■ **The problem**
Rewrite every line of the entries below, including the text lines. Add 93 to each coordinate number in the answers, and leave out the pictures.

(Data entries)

━━━━━━

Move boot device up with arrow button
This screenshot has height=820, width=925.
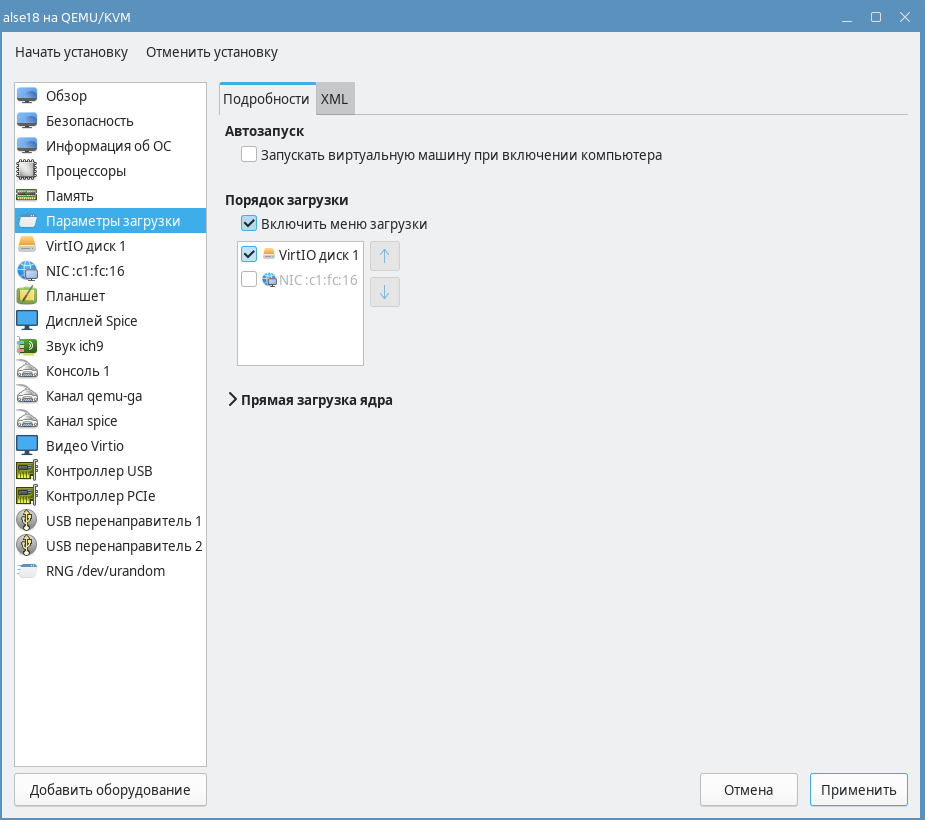click(385, 256)
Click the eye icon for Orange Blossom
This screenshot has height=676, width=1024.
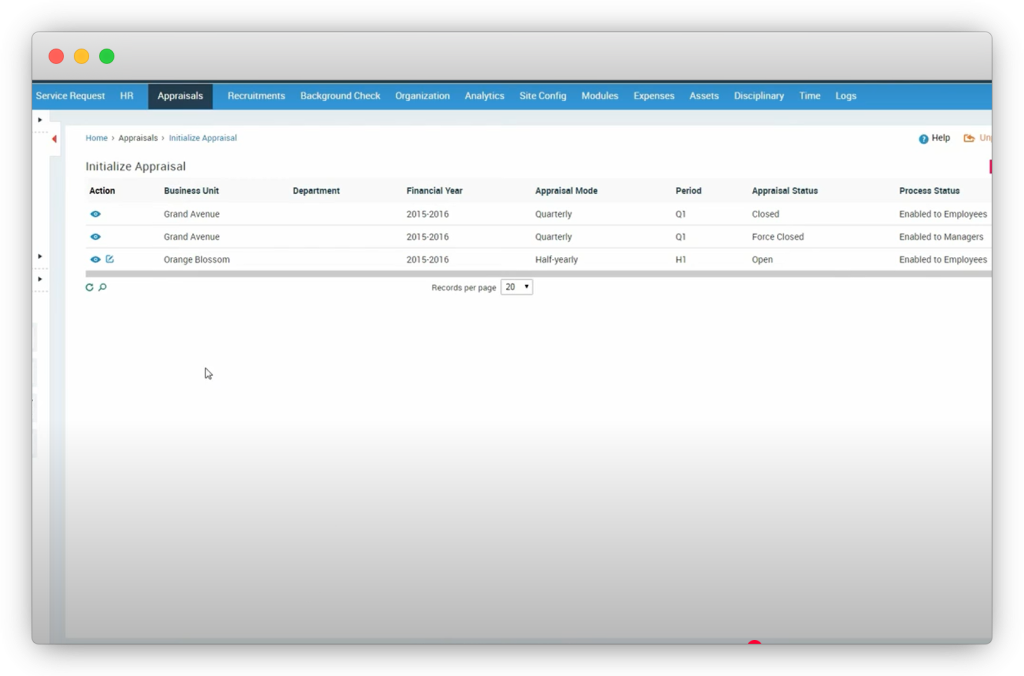96,260
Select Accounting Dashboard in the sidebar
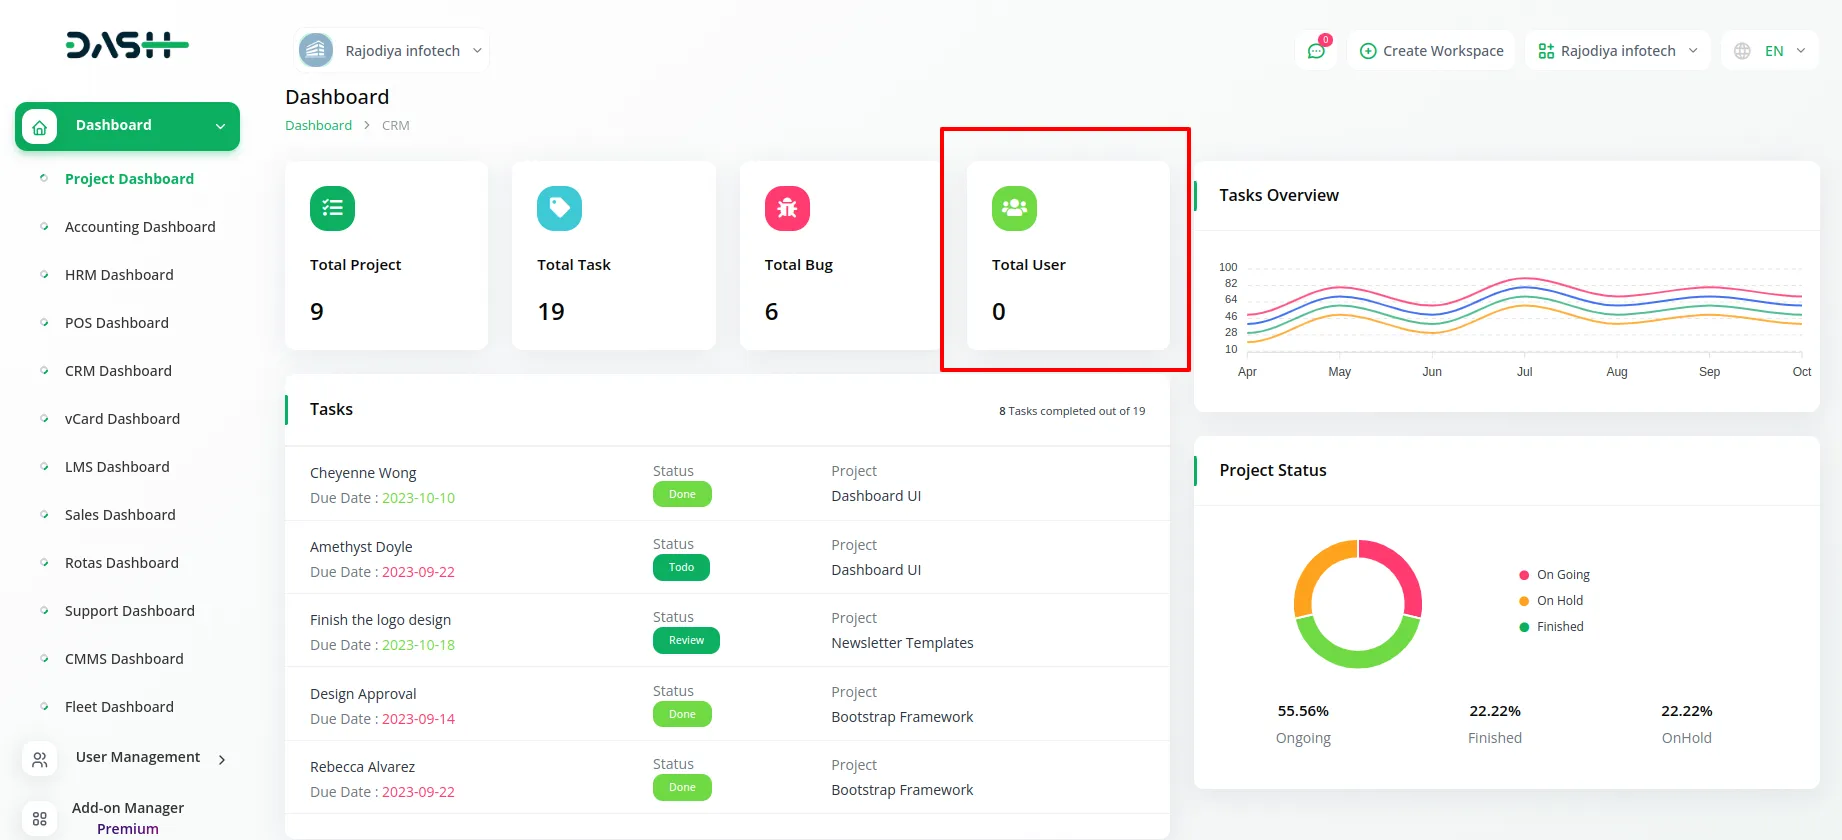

━━━━━━

■ **Response for this exercise**
Move boot device up with arrow button
This screenshot has height=820, width=925.
click(478, 349)
Click the eye icon for Orange Blossom
This screenshot has height=676, width=1024.
189,353
Select Accounting Dashboard in the sidebar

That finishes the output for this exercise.